Springtime at the Wild Horse Sanctuary

The trail ride season opens with a clip-clop through the wildflowers.

IT'S NOT EVERY DAY... that a city dweller says the words "chaparral" or "woodland" or "burro" or "manzanita" or "buttercup." They can seem like storybooks terms, romantic and distant from our hustlebustle, consta-plugged-in-always lives. But, of course, such terms do exist, now, in our world, and while we may not find buttercups nor burros outside our building or at the end of the drive, we can get to know both during a weekend along a trail. Not just a trail but the trails near Shingletown, which is home to the Wild Horse Sanctuary. 

THE WILD HORSE SANCTUARY... was founded in 1978 to protect "America's wild horses and burros," ultimately becoming "a haven for these disappearing symbols of the American West." Not just home to two or three maned beauties but "nearly 300 rescued wild horses and burros," the preserve regularly welcomes equine enthusiasts and friends of natures for trail rides, fundraisers, and horsey-sweet events. The 2015 trail rides are just about to clip-clop for the season, starting on Saturday, April 25 and Sunday, April 26 for the annual wildflower ride. That's full-up, pardner, but not long after is the Work Ride, where riders will help with "trail maintenance." Several May and June rides are open and on the schedule, and a trio of rides in September and October, too. What's more beautiful, though? Seeing the "landscape of native grasses, manzanita, oaks, pines, creek, and lava rock" in the spring or early fall? We vote both.
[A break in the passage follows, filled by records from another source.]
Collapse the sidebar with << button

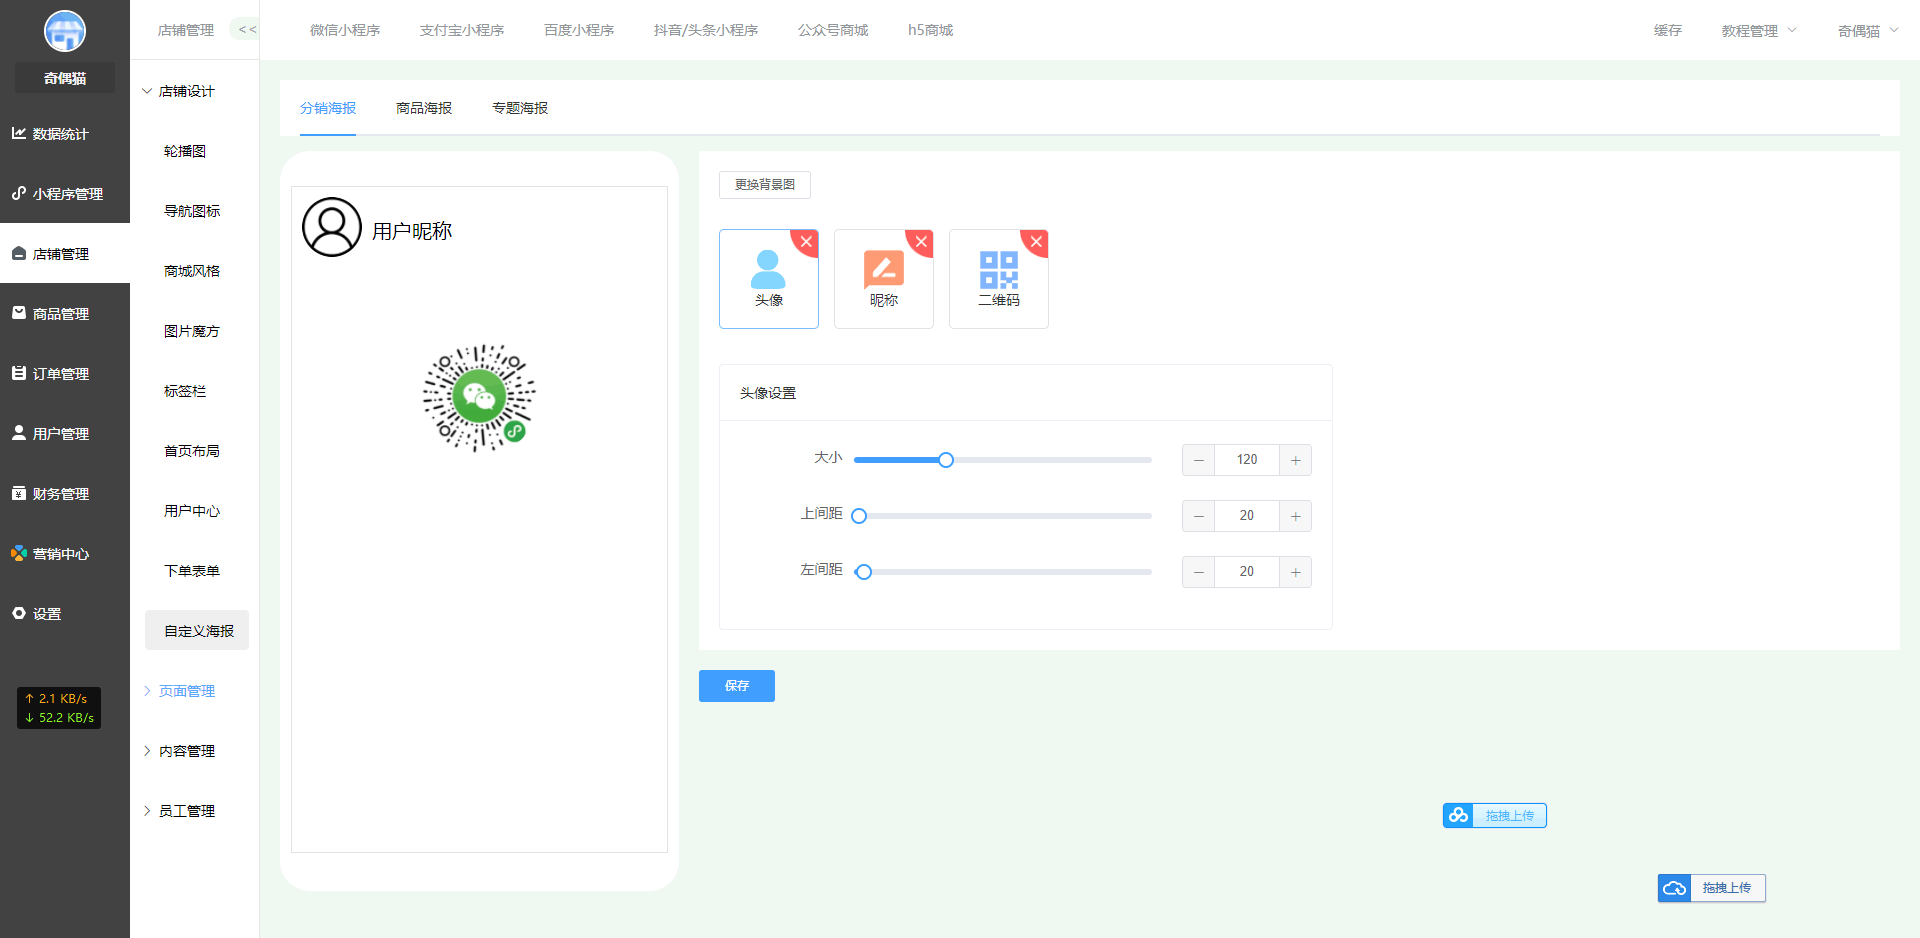246,30
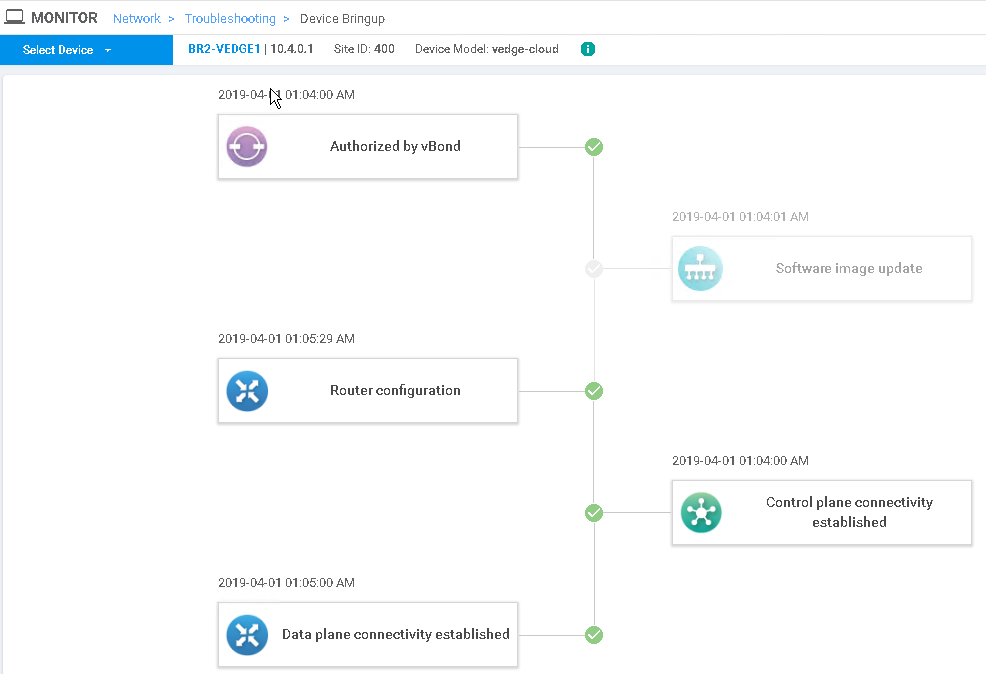Click the Select Device dropdown arrow
The image size is (986, 674).
point(108,50)
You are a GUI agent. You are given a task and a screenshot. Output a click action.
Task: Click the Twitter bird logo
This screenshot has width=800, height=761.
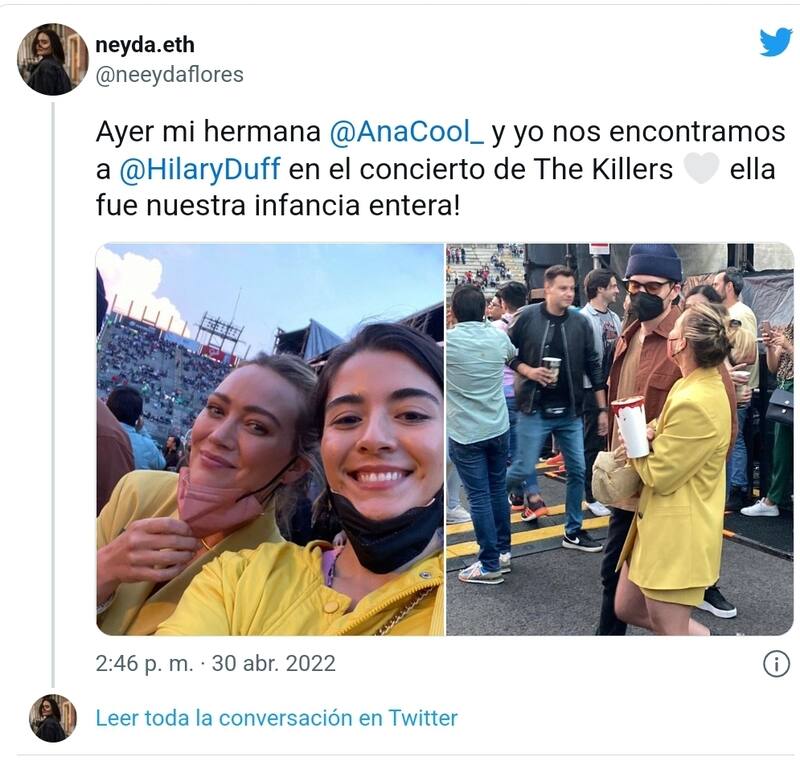[x=776, y=42]
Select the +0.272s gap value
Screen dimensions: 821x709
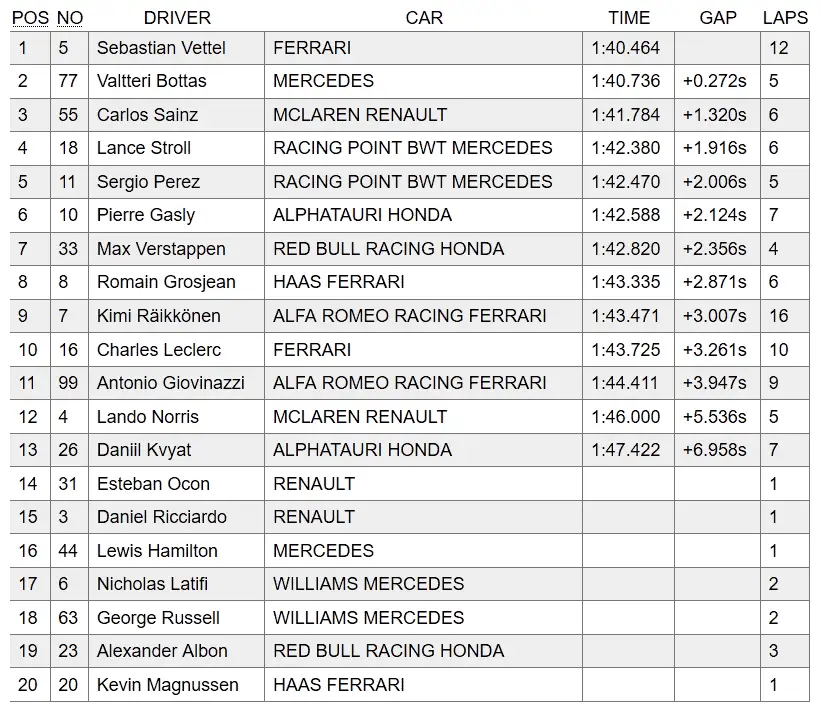point(715,81)
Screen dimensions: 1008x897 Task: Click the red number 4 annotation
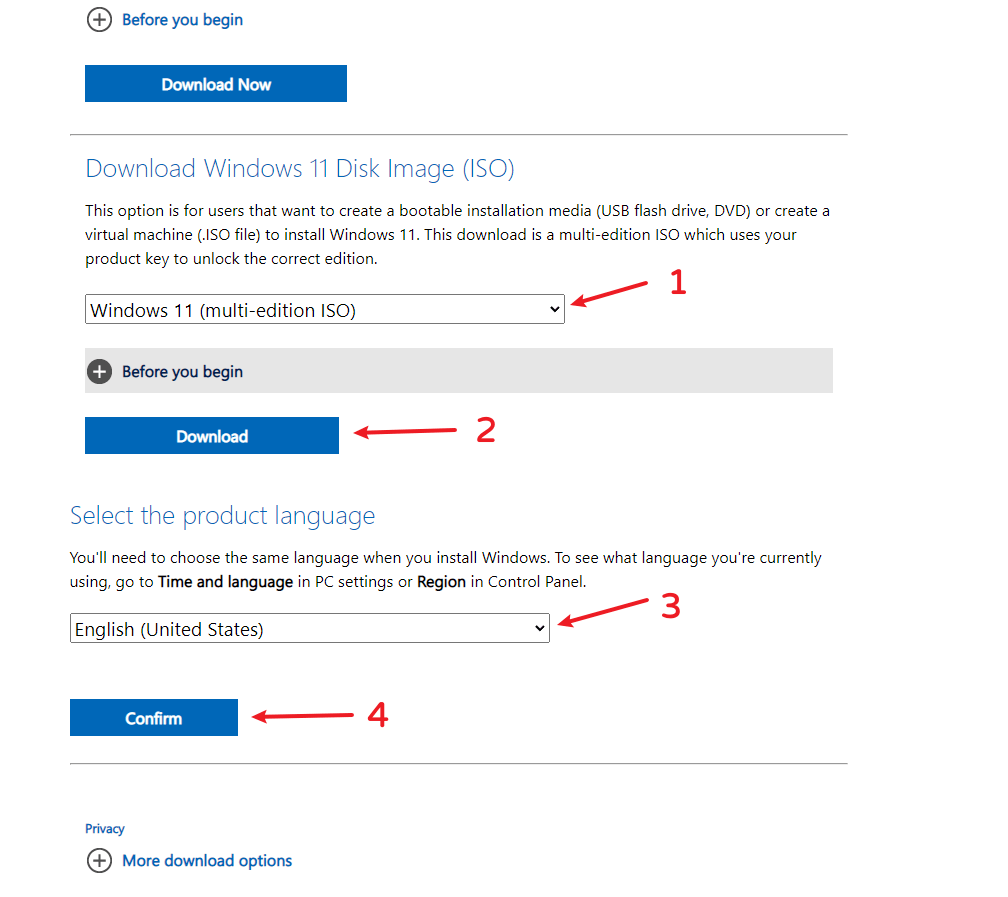click(x=377, y=715)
OPEN HOUSE: If you want to get to know the Sanctuary apart from heading out onto the trail, mark August 15 down on your horse calendar. That's the open house, which includes a Parade of Mustangs, a barn dance, a barbecue, and loads of hoof-y happiness. Bonus: You're not all that far from Lassen Volcanic National Park, which is glorious, and mud-bubbly in spots, any time of year.